Loro is a 2019 drama film directed by Paolo Sorrentino, starring Toni Servillo. The film talks about the group of businessmen and politicians – the Loro (Them) from the title – who live and act near to media tycoon and politician Silvio Berlusconi. Even before he shows up onscreen, about 20 minutes into “Loro,” Silvio Berlusconi is the center of attention. His face is tattooed on a woman’s lower back, and he is talked about constantly, though rarely by name. When people say “him,” chances are they mean, well, him, and to dispel any ambiguity they sometimes double up the masculine pronoun. The prime minister of Italy for most of the 1990s and early 2000s (and currently a member of the European Parliament) is twice the man anyone else could hope to be: he’s “him him.”
Berlusconi, played with shrewd calculation, gleeful abandon and plasticized hair by Toni Servillo, dominates everyone in the movie with his energetic pursuit of power and pleasure. The film’s director, Paolo Sorrentino, himself seems to have surrendered to the so-called presidente and his curious brand of charisma. The satirical and skeptical notes in this symphony of lust and corruption are drowned out after a while, and queasy fascination melts into a kind of affectionate, exhausted awe. In trying to explore just what made this guy irresistible, Sorrentino conquers whatever resistance he himself might have had. Berlusconi is lecherous, vulgar and dishonest, but somehow impossible not to love.
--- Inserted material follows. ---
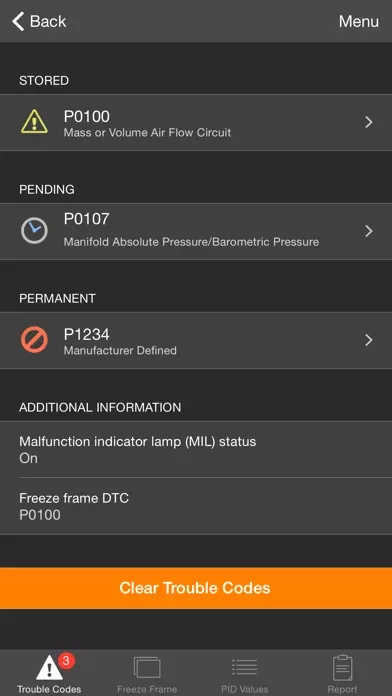Expand permanent code P1234 with its right chevron
392x696 pixels.
pos(368,340)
Our guide, for a while, is Sergio Morra (Riccardo Scamarcio), a handsome young climber with enough sensitivity in his features to make us trust him at least a little. Sergio’s plan is to join the ranks of procurers who bring young women to Berlusconi’s attention. In exchange, he hopes for a low-level political appointment that will bring in some money. Sergio is quickly upstaged by the prime minister himself, who is in a temporary Napoleonic exile in Sardinia. Berlusconi pontificates, sings sentimental songs, sweet-talks and browbeats political rivals and allies, and generally behaves like a guy having the time of his life. Occasionally a note of wistfulness or melancholy slips into his monologues, but real regret and deep introspection are alien to his character. He’s a salesman, a showman, a ladies man, a man of the people. In any case, the film regards Berlusconi’s sexual appetite with tender indulgence. Which is also how it treats his scheming and double-dealing. As a result, the film is warm and soft, which makes it either startling in its sincerity or horrifying in its cynicism. Either way, it might be a portent of things to come, as filmmakers try to frame the legacies of leaders who succeed through shamelessness.